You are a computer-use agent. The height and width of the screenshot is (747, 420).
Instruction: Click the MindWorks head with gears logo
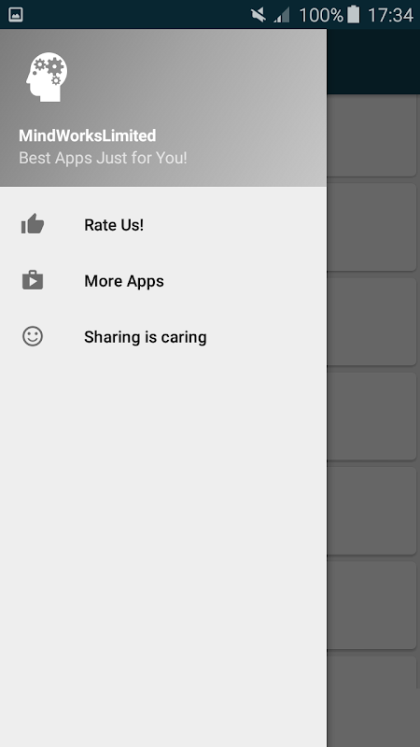(x=47, y=77)
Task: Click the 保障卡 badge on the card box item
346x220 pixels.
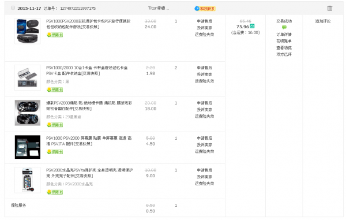Action: coord(55,90)
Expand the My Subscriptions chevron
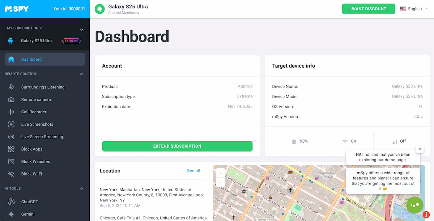Image resolution: width=434 pixels, height=221 pixels. pos(82,30)
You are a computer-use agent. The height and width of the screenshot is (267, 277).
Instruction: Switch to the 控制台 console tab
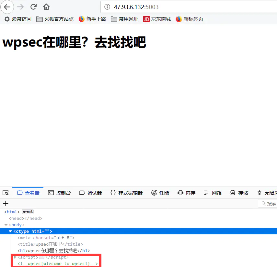(x=59, y=193)
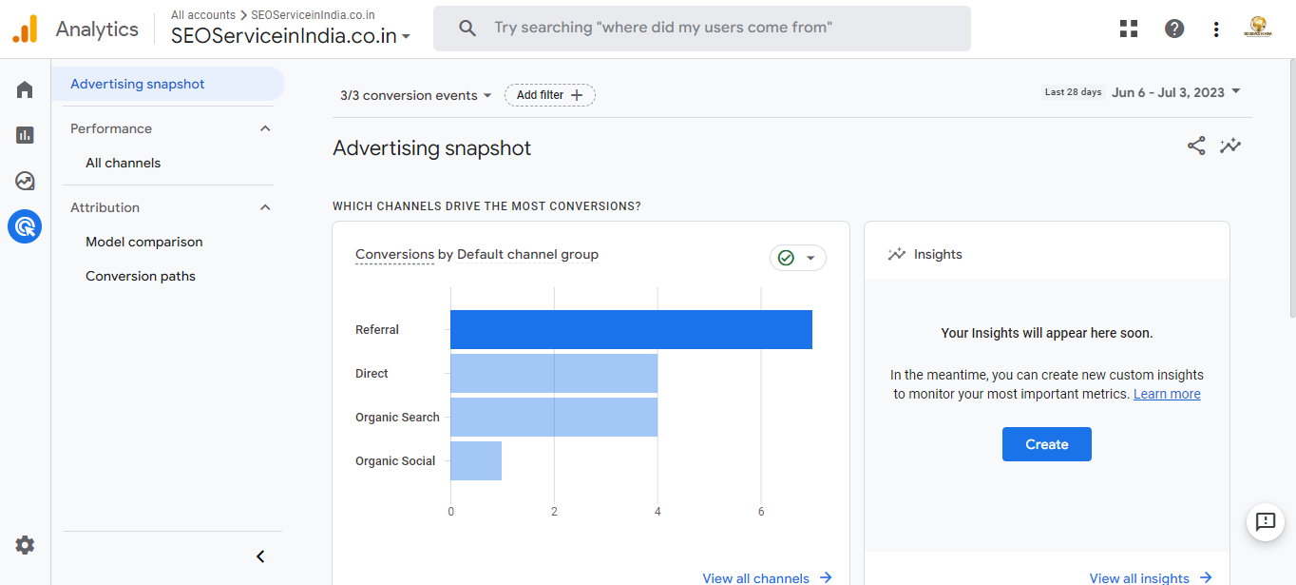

* **Task**
Please copy the records above word for word, omitting every picture.

* **Output of the exercise**
You are a computer-use agent. The height and width of the screenshot is (747, 420).
Instruction: Click the MindWorks head with gears logo
(x=47, y=77)
Task: Click the 保障卡 badge on the card box item
346x220 pixels.
Action: coord(55,90)
Expand the My Subscriptions chevron
Image resolution: width=434 pixels, height=221 pixels. pos(82,30)
You are a computer-use agent. The height and width of the screenshot is (267, 277).
Instruction: Switch to the 控制台 console tab
(x=59, y=193)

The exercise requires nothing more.